# Aim:
Recast the lines of the listing, starting with the line that contains "allgemeinen Geschäftsbedingungen (942, 669)" and continuing through the end of the listing, as a Markdown table with the columns Row and Line. Leave out the picture lines and any blank lines.

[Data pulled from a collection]
◆ ◆ ◆ ◆ ◆

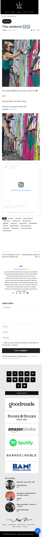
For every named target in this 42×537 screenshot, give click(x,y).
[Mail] (21, 293)
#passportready (14, 225)
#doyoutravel (6, 221)
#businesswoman (28, 218)
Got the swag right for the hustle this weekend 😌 (11, 256)
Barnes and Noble (23, 510)
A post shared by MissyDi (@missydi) (21, 212)
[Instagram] (17, 293)
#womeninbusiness (26, 228)
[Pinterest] (13, 35)
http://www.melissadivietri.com (21, 269)
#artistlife (10, 218)
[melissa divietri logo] (19, 5)
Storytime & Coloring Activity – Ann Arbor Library (27, 494)
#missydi (5, 225)
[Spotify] (15, 379)
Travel (19, 498)
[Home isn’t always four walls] (10, 485)
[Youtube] (28, 293)
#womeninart (15, 228)
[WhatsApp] (18, 35)
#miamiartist (12, 109)
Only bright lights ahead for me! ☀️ (31, 256)
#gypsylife (5, 223)
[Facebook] (4, 35)
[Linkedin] (21, 373)
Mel (5, 30)
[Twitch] (26, 379)
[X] (9, 35)
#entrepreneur (16, 221)
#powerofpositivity (26, 225)
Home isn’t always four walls (26, 482)
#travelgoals (6, 228)
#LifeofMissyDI (11, 16)
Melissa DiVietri (7, 230)
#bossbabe (18, 218)
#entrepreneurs (27, 221)
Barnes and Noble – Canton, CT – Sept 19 (26, 505)
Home (4, 16)
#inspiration (14, 223)
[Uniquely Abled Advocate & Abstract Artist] (19, 519)
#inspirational (23, 223)
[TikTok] (21, 379)
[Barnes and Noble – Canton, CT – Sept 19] (10, 507)
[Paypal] (32, 373)
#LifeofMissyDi (33, 223)
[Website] (18, 385)
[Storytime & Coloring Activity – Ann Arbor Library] (10, 496)
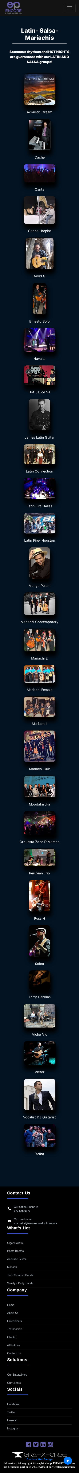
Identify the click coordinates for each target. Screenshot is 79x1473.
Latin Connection (39, 471)
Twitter (11, 1412)
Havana (39, 358)
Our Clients (14, 1382)
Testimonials (15, 1329)
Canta (39, 189)
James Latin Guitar (40, 437)
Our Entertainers (17, 1374)
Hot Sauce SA (39, 392)
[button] (68, 1461)
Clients (11, 1337)
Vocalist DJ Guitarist (39, 1117)
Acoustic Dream (39, 112)
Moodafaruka (39, 804)
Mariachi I (39, 724)
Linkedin (12, 1420)
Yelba (39, 1154)
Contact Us (14, 1353)
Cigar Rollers (15, 1242)
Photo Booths (15, 1250)
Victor (39, 1072)
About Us (13, 1312)
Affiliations (13, 1345)
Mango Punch (39, 586)
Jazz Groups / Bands (20, 1275)
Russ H (39, 918)
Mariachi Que (39, 769)
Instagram (13, 1428)
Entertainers (14, 1321)
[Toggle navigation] (70, 8)
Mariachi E (39, 658)
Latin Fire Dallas (39, 506)
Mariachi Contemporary (39, 622)
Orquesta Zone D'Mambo (40, 842)
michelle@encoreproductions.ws (35, 1223)
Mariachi (12, 1267)
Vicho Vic (39, 1034)
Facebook (13, 1404)
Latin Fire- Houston (39, 540)
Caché (40, 157)
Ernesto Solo (39, 321)
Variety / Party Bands (20, 1283)
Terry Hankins (40, 997)
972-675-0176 (22, 1210)
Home (10, 1304)
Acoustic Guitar (16, 1259)
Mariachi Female (39, 690)
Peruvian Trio (39, 873)
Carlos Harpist (39, 231)
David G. (39, 276)
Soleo (39, 964)
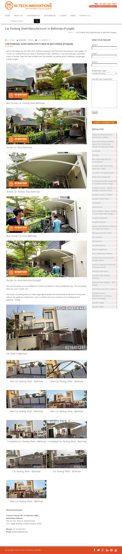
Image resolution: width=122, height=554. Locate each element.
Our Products (97, 237)
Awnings (95, 155)
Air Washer (96, 151)
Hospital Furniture (99, 222)
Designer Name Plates (100, 199)
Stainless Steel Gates (100, 271)
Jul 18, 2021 (11, 40)
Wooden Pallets (98, 307)
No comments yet (44, 40)
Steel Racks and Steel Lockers (103, 289)
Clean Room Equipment (101, 177)
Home (70, 32)
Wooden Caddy (98, 303)
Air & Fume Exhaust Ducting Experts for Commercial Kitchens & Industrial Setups (103, 144)
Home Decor (97, 207)
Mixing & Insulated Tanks (102, 233)
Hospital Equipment (99, 218)
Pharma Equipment (99, 249)
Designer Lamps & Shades (102, 195)
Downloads (96, 203)
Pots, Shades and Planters (102, 253)
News (32, 40)
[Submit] (37, 21)
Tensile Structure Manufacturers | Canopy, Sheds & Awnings (102, 296)
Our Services (97, 241)
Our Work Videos (98, 245)
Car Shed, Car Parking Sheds (103, 173)
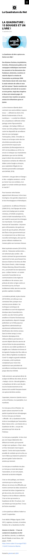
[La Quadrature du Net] (14, 9)
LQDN (17, 553)
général (10, 553)
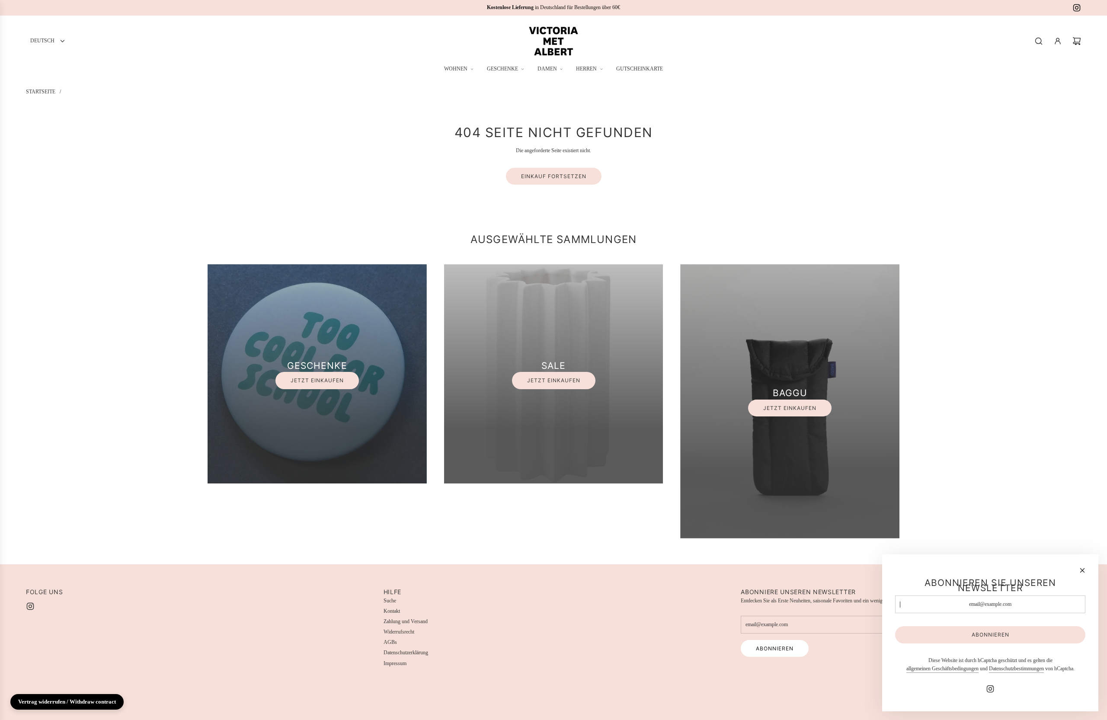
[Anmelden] (1057, 41)
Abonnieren (774, 648)
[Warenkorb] (1076, 41)
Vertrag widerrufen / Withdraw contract (67, 701)
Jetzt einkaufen (317, 380)
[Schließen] (1082, 570)
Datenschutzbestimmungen (1016, 669)
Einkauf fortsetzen (553, 176)
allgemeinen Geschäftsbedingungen (942, 669)
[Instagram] (1076, 7)
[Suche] (1038, 41)
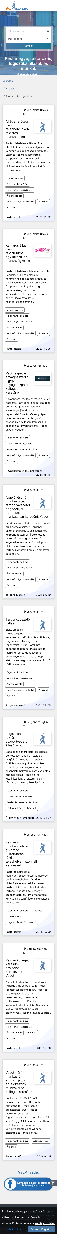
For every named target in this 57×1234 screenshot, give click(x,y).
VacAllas (8, 80)
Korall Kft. (38, 489)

◆ ◆ ◆ ◆ ◆

# Problem solution:
| Row | Line |
|---|---|
| 1 | allgemeinen Geschäftsbedingungen (942, 669) |
| 2 | [Instagram] (1076, 7) |
| 3 | [Suche] (1038, 41) |
| 4 | For every named target in this 57×1234 screenshot, give click(x,y). |
| 5 | VacAllas (8, 80) |
| 6 | Korall Kft. (38, 489) |